Until now, Guttenberg was Germany’s most popular politician whom many saw as capable, charming and possessing integrity. This affair has shown that it is difficult to be one person in public and another in private because the internet allows thousands of people – whatever their motives – to organise themselves and air your dirty washing in public. Because the participants in the wiki are anonymous, there’s no telling whether they are political adversaries or simply passionate academics interested in protecting the integrity of their discipline; but it is likely to be some mixture of both.

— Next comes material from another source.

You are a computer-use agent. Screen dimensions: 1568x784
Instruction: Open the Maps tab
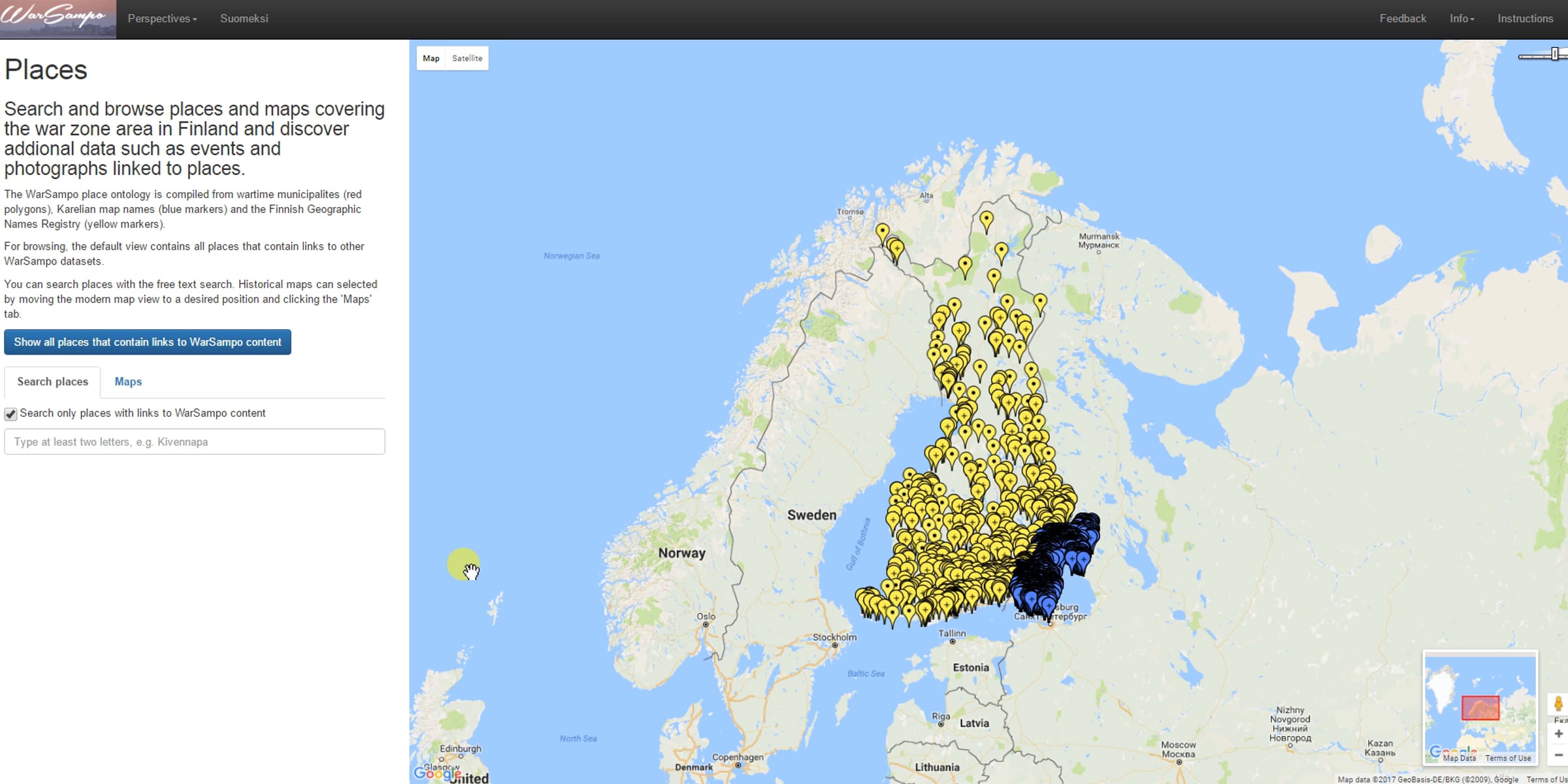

As in the UK MPs’ expenses affair, we see openness in public life resulting in citizens being disappointed when they think their representatives cannot live up to their expectations. In this case, Guttenberg stands accused of lying on oath and is liable to prosecution if it turns out that he lied about the originality of his thesis. He is also alleged to have abused his office as an MP by making enquiries through the Bundestag (German Parliament) and copying the answers into his thesis without acknowledging the source. So you may argue that he deserves to be deprived of his office.
But everyone has skeletons in their cupboard and it is inevitable that, as politics becomes more open, we will have to accept that politicians aren’t perfect and consider what we can realistically expect of them, and what we can forgive them for. Guttenberg aside, I think it would do us all good to get real about what we expect of politicians on a personal level; if openness and transparency force us to have that discussion, then I’m in.
Aside from the issues of our expectations of politicians and the line between their public and private lives, an interesting aspect of this is the usefulness of the results. An important criterion for sustainable eParticipation is often said to be the quality of the results that it produces, meaning that there needs to be some way of aggregating citizens’ input. The GuttenPlag wiki presents the results in quite an easy-to-digest fashion that I imagine would be quite useful for the ultimate addressees, the commission at the University of Bayreuth that is assessing whether the thesis is still valid. Quite simply, there is a list of page numbers where you can click to see the alleged plagiarisms on each page with detailed information justifying the allegation. The wiki moderators will only accept plagiarism accusations that are corroborated by two people, providing a simple way of aggregating the results in a useful format. In this case, the task to be completed is very clearly defined and the format is simple but effective.
Finally, the graphic that I noted above is a good example of a point that is often made about open data; namely, that you have to be careful about being misled. At first sight, it may seem like 68.70% of the content in the thesis is a plagiarism because that’s the number of pages on which an alleged plagiarism occurs. However, on closer inspection you realise that a single plagiarism on one page means that that page is then deemed a plagiarism whether the whole page is a copy-paste job or just one sentence or phrase. Ridiculously, if Guttenberg had printed his thesis on smaller paper, he presumably could have come off better: smaller, and hence more, pages could mean that each plagiarism would make up a smaller percentage of the total (assuming it was contained on one page).